I was thinking the other day about Legal IT and who was going to define its future? It got me thinking about innovation in LegalIT and what our 3 main customers expect. They are each with their own requirements and needs, so do law firms, the lawyers and the law firms clients expect IT departments to be innovative?
A broad definition of what innovation is; “Innovation is the improving of an existing product, service, system or process and the introduction of something better.”
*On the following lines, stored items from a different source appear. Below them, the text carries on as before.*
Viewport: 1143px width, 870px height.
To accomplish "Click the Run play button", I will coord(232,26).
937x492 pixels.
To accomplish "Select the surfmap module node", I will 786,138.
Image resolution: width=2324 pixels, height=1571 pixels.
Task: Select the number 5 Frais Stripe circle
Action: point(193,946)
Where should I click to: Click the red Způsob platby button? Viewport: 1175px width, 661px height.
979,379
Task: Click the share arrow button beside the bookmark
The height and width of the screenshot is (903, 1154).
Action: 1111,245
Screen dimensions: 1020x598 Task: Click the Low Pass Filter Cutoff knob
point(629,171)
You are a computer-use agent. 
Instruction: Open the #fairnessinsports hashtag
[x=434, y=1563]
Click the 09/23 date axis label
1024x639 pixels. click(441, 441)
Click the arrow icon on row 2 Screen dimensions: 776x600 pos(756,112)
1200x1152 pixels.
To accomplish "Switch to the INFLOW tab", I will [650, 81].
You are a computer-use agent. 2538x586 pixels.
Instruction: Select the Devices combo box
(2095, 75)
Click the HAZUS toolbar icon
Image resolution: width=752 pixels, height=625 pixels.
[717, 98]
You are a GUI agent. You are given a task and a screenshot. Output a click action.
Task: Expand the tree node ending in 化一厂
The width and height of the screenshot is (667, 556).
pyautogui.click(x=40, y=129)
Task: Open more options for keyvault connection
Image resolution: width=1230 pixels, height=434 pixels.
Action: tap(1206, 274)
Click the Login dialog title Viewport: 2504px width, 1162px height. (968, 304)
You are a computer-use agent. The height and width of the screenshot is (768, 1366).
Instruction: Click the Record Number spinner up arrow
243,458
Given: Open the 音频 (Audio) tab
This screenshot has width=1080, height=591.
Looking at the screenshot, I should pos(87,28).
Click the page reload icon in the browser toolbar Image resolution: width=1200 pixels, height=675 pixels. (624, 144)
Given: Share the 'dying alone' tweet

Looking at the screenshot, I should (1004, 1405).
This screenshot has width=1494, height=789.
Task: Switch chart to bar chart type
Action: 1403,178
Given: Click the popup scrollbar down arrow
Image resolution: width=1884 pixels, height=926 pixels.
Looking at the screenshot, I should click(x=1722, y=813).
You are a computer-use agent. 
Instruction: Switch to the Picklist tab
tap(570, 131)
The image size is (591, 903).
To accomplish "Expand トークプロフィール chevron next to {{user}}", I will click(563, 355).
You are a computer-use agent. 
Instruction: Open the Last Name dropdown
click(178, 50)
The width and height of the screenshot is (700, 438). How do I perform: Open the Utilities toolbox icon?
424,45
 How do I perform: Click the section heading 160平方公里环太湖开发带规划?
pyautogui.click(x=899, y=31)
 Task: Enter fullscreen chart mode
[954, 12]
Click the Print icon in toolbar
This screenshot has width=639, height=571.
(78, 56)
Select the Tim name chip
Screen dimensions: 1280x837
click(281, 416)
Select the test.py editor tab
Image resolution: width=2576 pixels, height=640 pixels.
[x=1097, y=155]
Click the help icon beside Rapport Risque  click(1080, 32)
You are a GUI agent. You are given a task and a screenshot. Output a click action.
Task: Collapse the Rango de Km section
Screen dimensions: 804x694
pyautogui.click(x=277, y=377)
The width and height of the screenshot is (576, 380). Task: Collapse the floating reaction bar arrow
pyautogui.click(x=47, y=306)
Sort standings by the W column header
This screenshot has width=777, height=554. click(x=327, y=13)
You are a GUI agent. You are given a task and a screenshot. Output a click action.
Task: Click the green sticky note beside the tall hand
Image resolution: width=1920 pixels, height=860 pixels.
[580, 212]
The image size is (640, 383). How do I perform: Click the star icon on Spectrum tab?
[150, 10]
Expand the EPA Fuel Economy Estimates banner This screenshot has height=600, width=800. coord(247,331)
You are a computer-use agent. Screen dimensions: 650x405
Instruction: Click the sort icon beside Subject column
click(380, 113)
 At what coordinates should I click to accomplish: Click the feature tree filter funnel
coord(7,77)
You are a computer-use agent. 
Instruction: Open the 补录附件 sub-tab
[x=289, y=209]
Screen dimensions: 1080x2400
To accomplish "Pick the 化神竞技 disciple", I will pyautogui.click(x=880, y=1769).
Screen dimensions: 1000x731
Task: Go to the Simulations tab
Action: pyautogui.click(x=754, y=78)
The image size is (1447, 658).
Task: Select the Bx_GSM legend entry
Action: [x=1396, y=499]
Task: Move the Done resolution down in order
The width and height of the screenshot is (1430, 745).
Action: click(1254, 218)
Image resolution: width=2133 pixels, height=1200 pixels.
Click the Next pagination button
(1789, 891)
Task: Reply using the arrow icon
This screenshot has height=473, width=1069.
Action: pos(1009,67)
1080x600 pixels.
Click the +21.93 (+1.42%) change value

What do the law firms need? In short the answer is an environment that is both compliant and as risk free as possible, whilst fulfilling the clients needs, oh and a good dose of value for money as well. So where’s the room for innovation? Whether the firm is looking at the delivery of a service or improved ROI through technology or process implementations they are asking IT departments to be innovative. Many firms ‘near-shore’ or ‘offshore’ parts of the IT department already and this will continue in the future.
‘What do lawyers need’ from IT? Broadly they don’t need bells and whistles they just need systems that work. A very simple definition would be; ‘a stable, robust and simple to use environment in which they can work efficiently to deliver upon client expectations. Whether that delivery is a document or another form of advice or information.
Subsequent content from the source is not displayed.